Data Gateway will then connect directly to your on-premises database and prompt you to select which schema you want to connect to, dbo in our case. Notice the 'select columns' and 'Enter SQL' radio buttons. Choose 'select columns' for the graphical mode:


Once you have selected your schema you can select which table and columns you want to add to your data set.


Here I have created a data set called TBC_MARKET (it just says MARKET in the screenshot) consisting of the STATEID column and the STATE column. When you save your data set OAC will populate that data set with the data directly from your on-premises MS SQL source.

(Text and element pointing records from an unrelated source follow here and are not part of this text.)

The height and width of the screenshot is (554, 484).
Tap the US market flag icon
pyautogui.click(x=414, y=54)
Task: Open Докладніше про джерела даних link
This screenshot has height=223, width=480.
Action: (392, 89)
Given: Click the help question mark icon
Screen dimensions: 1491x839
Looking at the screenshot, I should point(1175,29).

I then go through the same process for all my other tables, one data set per table and end up with 5 data sets:


My TBC_SALESFACT data set looks like this:


My dimension columns consist of foreign keys so any reports will be meaningless. I need to join these keys with the other dimension tables to give me some meaningful results. 

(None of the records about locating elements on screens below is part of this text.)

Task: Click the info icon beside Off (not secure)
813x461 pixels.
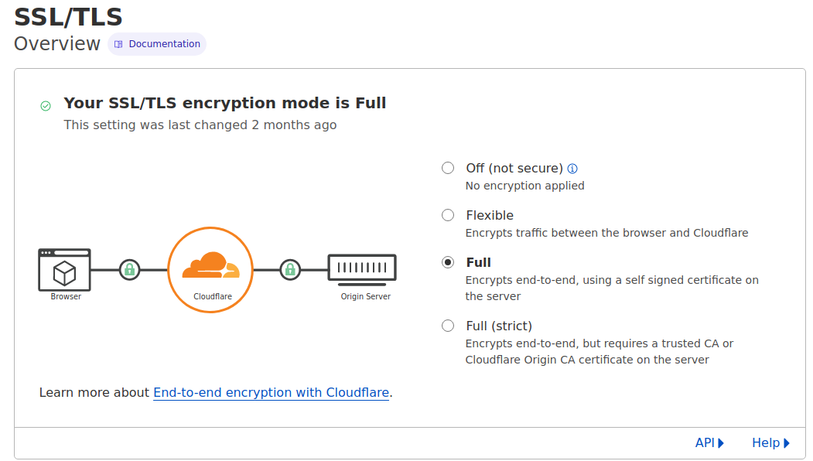Action: (572, 169)
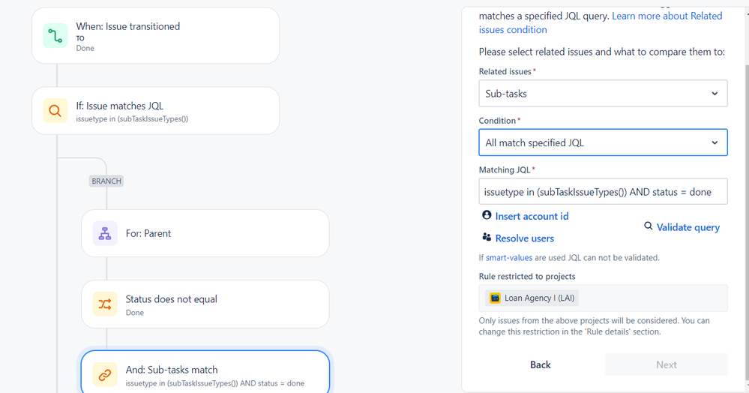Open Learn more about Related issues condition link
Screen dimensions: 749x393
(601, 23)

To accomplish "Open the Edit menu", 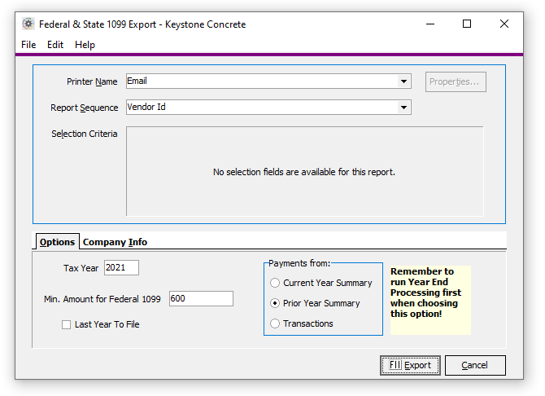I will [x=55, y=45].
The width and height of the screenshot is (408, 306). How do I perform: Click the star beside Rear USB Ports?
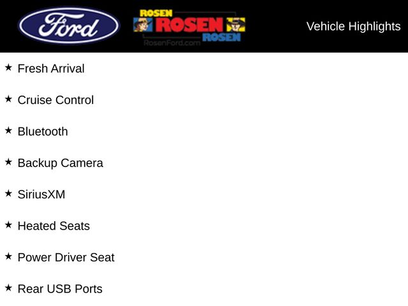8,288
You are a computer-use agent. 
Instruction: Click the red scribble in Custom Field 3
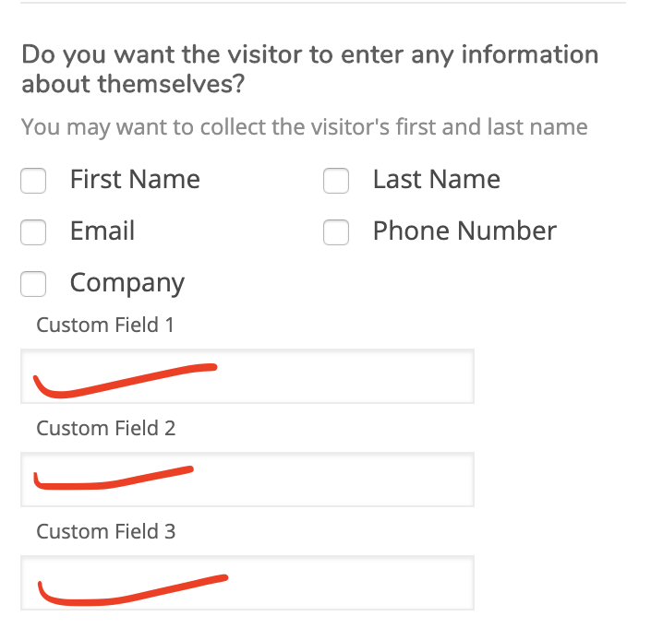click(x=133, y=590)

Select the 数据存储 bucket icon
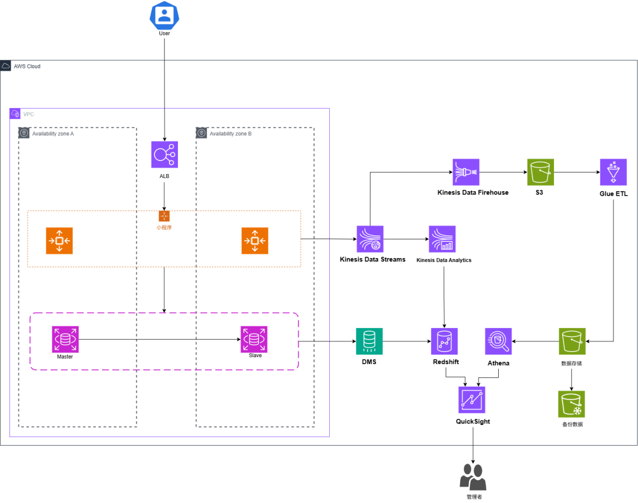pos(572,342)
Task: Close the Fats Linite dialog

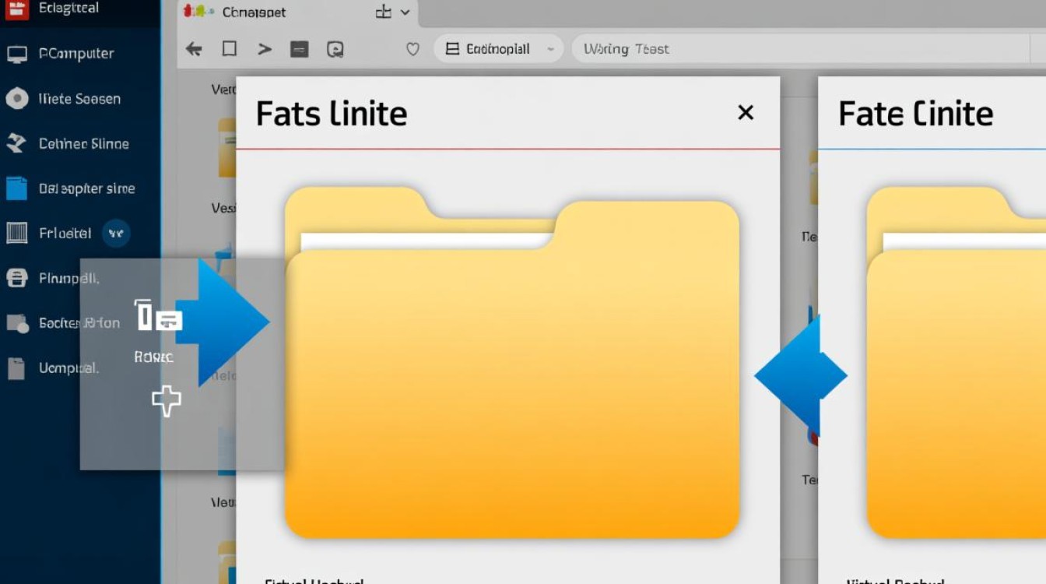Action: [x=746, y=113]
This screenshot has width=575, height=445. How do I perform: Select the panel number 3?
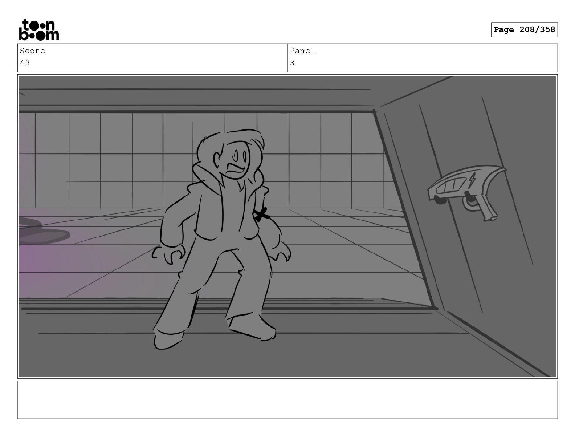(x=292, y=63)
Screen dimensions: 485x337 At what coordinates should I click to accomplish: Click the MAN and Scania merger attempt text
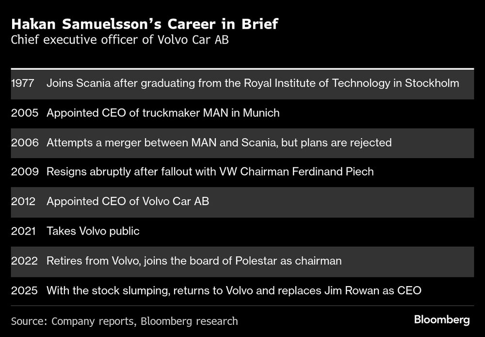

I can do this two ways, using a data flow to create a final data set or by adding ALL the data sets to a project and then joining the datas sets together in the data diagram.

Joining the TBC data sets in the data diagram of a OAC Project:



Alternatively I can join the individual TBC_* data sets using a OAC data flow and saving to a new TBC_FINAL data set:


Both result in being able to visualize my data using meaningful member names:



Creating a Data Set using SQL

This is a lot more efficient because we can control the exact SQL we invoke to the on-premises SQL server and it will join all of the tables into one data set instead of having to join several data sets via a data flow or via the data diagram.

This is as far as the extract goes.